* INSTRUCTIONS TO FOLLOW *
Repeat only the lines below from the one containing "Click the left" through the one containing "Screen dimensions: 697x419", inclusive, exactly as written.

* DATA SECTION *
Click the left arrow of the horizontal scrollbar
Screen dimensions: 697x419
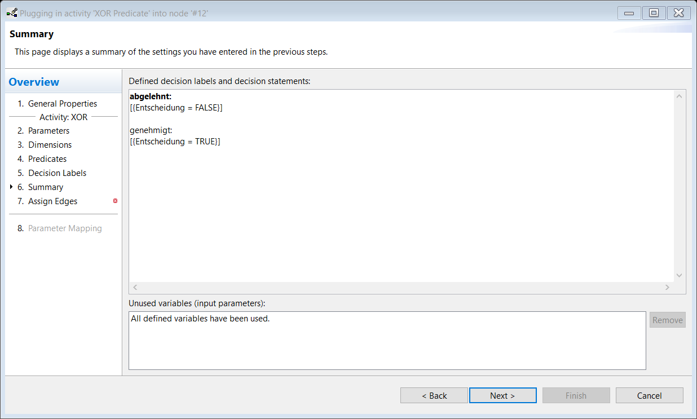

==

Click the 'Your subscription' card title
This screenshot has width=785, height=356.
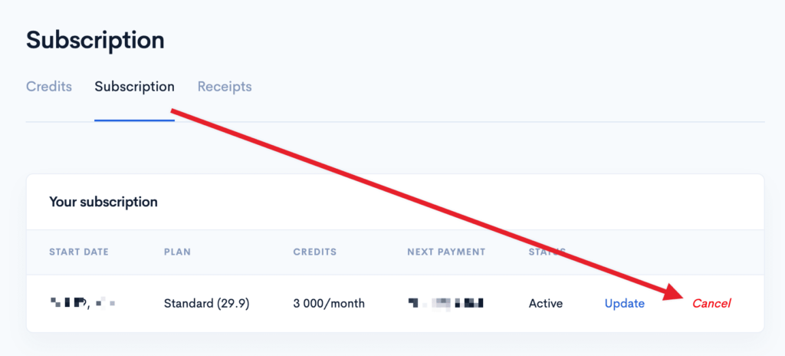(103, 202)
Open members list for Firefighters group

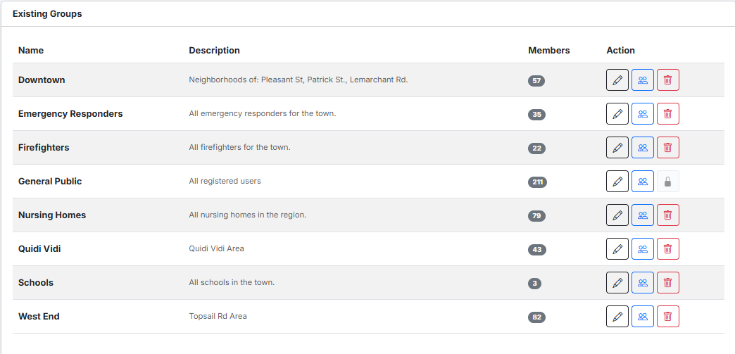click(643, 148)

--

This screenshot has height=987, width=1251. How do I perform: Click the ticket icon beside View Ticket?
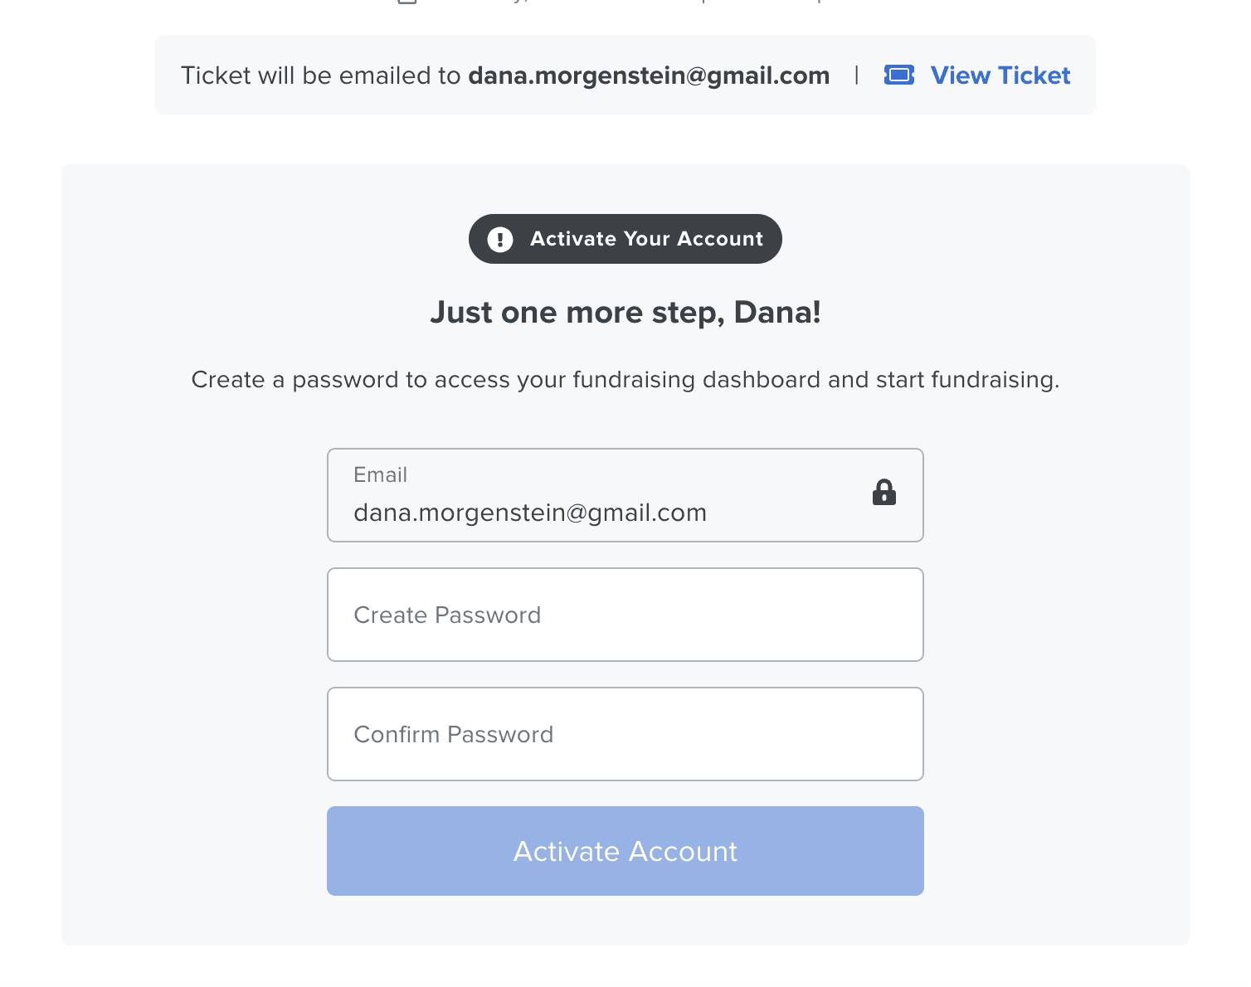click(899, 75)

* OUTPUT *
Click the left arrow of the horizontal scrollbar
Screen dimensions: 697x419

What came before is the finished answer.